Responses embedded. Thanks!
-Darren
On Friday, January 3, 2003, at 04:07 AM, Frank Barknecht wrote:
Allowing selling or disallowing it makes a fundamental
difference. If
I for
example write an open source game that uses loops from the OMRL in its
soundtrack, it could not be part of a distribution like Debian, that
many
companies sell on CD.
If I construct a Pd patch to comfortably play those loops, it could
not be
part of the AGNULA distribution, if it includes the loops, because
someday
AGNULA CD's will get sold.
I don't think that's necessarily true. You can still write and
distribute a PD patch that uses the loops. You just couldn't include
the loops themselves. But your point is made, nonetheless.
Also, the use of the loops in a game falls under the "final product"

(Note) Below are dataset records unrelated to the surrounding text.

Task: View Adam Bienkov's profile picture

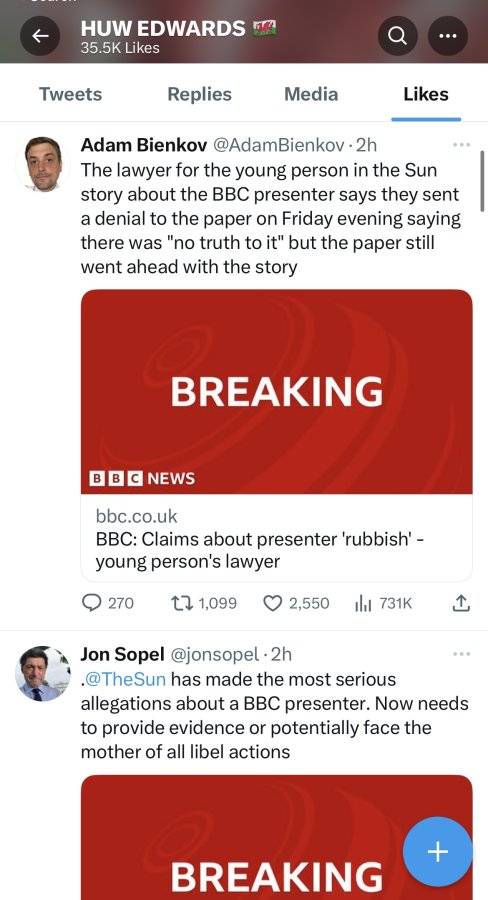Action: [x=44, y=164]
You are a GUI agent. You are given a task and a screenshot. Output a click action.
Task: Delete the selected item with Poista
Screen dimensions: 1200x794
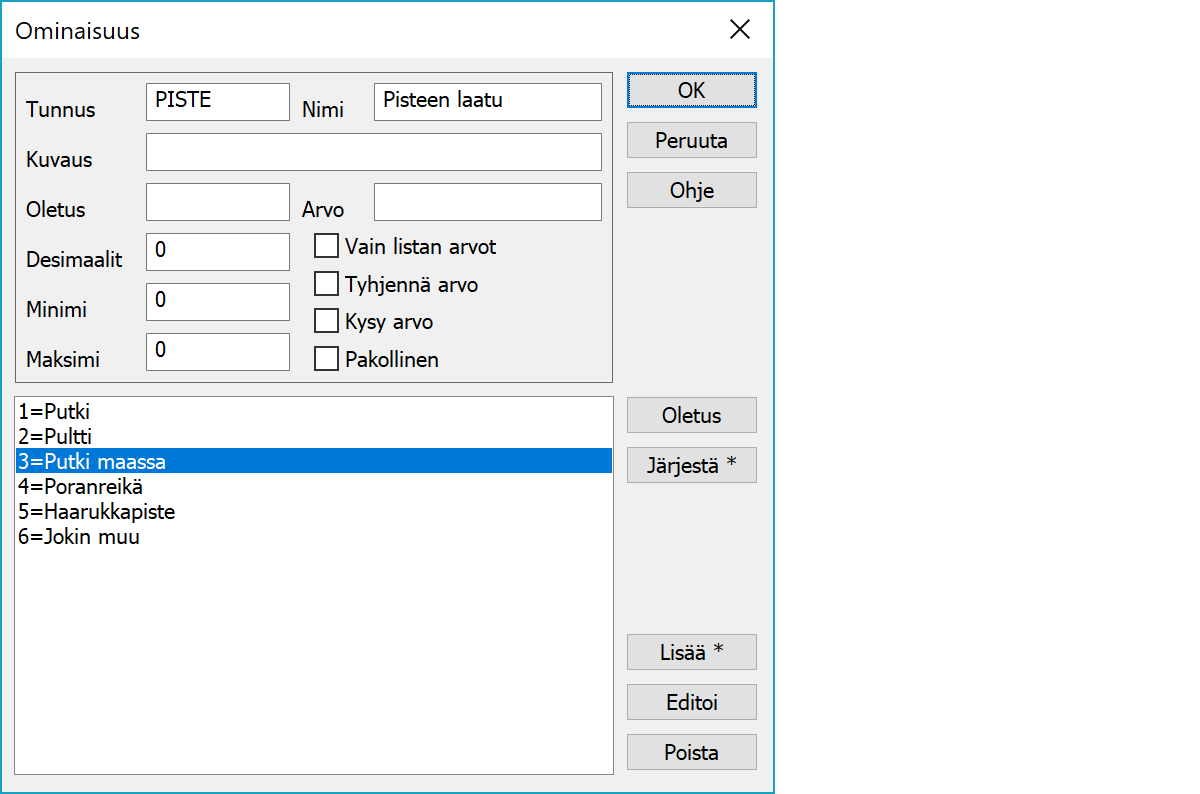(x=691, y=752)
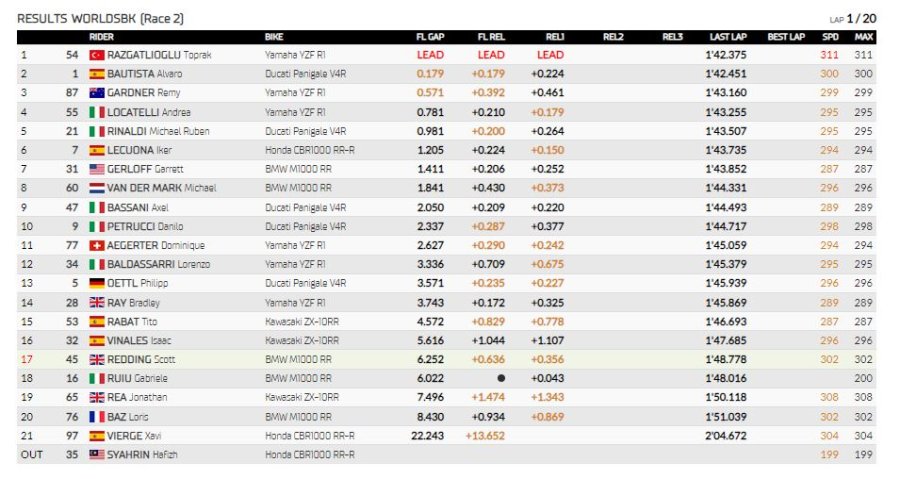This screenshot has height=479, width=900.
Task: Click the Dutch flag beside Van der Mark
Action: tap(97, 187)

use of the license, and would not be affected by the redistribution
restriction.
These are just two simple examples as to what problems
the restriction
of
selling could lead. I can think of many more. In the end, with this
license
OMRL would be just another sampling library, that restricts
distribution.
What about encouraging selling and encouraging distribution? The
license
could have the viral GNU catch, that copying and reselling of a CD's
contents shall not be restricted by a third party producer. This way,
some
enterprise could make and sell CDs with OMRL, but I and anyone would be
allowed to copy those for friends and enemies, if one feels the urge
to do
so.
This is an interesting idea. Any other thoughts?